In chapter four of his innovative and thought-provoking book, ABC of Reading, poet and literary critic Ezra Pound begins the chapter with the comment that “Great literature is simply language charged with meaning to the utmost possible degree.”
Following that opening statement is a short sentence that begins Pound’s discussion of the power of poetry’s meaning being due at least in some part to its concentrated, compressed nature.
“Dichten = condensare”
Pound explains: “I begin with poetry because it is the most concentrated form of verbal expression”, and then elaborates:
“Basil Bunting, fumbling about with a German-Italian dictionary, found that this idea of poetry as concentration is almost as old as the German language. ‘Dichten’ is the German verb corresponding to the noun ‘Dichtung’ meaning poetry, and the lexicographer has rendered it by the Italian verb meaning ‘to condense.'”
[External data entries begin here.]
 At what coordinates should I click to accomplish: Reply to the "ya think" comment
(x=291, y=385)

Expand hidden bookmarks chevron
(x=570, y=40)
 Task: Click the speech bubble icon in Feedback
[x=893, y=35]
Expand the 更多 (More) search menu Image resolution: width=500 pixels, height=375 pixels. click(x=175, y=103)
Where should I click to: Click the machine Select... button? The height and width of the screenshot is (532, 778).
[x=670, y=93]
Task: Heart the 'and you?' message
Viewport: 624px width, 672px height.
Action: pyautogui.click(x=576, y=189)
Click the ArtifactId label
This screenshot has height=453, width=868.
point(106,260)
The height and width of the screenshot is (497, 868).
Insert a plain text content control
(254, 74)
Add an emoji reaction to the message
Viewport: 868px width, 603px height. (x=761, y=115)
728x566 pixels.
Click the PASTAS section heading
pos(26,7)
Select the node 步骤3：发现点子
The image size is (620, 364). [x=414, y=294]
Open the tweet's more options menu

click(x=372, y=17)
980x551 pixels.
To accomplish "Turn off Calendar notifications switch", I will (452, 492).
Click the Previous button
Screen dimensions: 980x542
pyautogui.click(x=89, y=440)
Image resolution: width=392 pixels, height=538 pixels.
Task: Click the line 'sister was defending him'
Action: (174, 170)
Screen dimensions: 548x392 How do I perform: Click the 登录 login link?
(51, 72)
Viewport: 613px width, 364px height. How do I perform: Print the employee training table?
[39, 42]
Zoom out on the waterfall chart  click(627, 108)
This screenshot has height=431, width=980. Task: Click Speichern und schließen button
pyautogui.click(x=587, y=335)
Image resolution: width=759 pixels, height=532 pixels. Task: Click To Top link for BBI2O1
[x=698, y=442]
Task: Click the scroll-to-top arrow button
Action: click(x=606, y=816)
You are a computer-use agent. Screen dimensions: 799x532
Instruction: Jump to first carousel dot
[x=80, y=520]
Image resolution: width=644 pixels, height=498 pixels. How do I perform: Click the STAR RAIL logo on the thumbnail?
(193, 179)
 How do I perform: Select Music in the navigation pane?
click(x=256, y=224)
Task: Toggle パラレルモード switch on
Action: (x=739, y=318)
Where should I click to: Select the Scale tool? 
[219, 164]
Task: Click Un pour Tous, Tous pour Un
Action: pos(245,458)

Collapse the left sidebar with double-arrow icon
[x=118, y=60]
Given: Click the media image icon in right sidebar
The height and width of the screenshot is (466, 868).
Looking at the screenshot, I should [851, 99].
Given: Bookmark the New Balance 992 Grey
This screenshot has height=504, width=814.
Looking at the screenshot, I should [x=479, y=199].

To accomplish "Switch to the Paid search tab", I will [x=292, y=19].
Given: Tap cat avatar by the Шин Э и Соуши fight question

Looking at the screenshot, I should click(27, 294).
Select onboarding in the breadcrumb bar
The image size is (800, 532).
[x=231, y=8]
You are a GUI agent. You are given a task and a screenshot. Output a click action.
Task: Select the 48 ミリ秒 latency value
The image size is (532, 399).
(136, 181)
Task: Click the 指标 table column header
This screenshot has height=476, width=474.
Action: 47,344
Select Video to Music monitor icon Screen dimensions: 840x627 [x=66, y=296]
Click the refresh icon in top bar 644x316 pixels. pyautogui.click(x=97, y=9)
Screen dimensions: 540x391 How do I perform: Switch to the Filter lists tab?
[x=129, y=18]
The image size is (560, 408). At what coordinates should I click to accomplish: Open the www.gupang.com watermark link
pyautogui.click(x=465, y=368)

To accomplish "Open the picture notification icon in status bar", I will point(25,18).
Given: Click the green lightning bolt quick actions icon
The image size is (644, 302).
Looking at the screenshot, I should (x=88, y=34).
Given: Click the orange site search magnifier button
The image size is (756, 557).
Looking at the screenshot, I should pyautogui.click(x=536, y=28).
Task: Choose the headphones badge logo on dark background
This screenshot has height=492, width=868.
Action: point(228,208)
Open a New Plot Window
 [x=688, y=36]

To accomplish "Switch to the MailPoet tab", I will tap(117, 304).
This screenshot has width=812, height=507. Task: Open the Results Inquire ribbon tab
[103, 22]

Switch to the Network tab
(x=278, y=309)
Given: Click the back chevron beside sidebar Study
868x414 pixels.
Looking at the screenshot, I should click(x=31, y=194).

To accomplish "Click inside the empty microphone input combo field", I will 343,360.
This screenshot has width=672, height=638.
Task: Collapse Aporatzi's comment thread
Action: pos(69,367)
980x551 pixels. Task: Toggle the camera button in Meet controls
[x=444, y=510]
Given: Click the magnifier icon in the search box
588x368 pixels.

But with condensation, compression, and concentration, comes the need for precision in conveying the intended meaning with the precise word required, a task complicated by a number of factors, as Pound explains:
“…the good writer choses his words for their ‘meaning’, but that meaning…comes with roots, with associations, with how and where the word is familiarly used, or where it has been used brilliantly or memorably.”
“You can hardly say ‘incarnadine’ without one or more of your auditors thinking of a particular line of verse.”
Therefore, conveying meaning with words alone will always be difficult, in Pound’s view because of people’s individual associations with words:
“There is no end to the number of qualities which some people can associate with a given word or kind of word, and most of these vary with the individual.”
All of which is just one small aspect of Pound’s interesting and erudite approach to the analysis of literature in his ABC of Reading (1).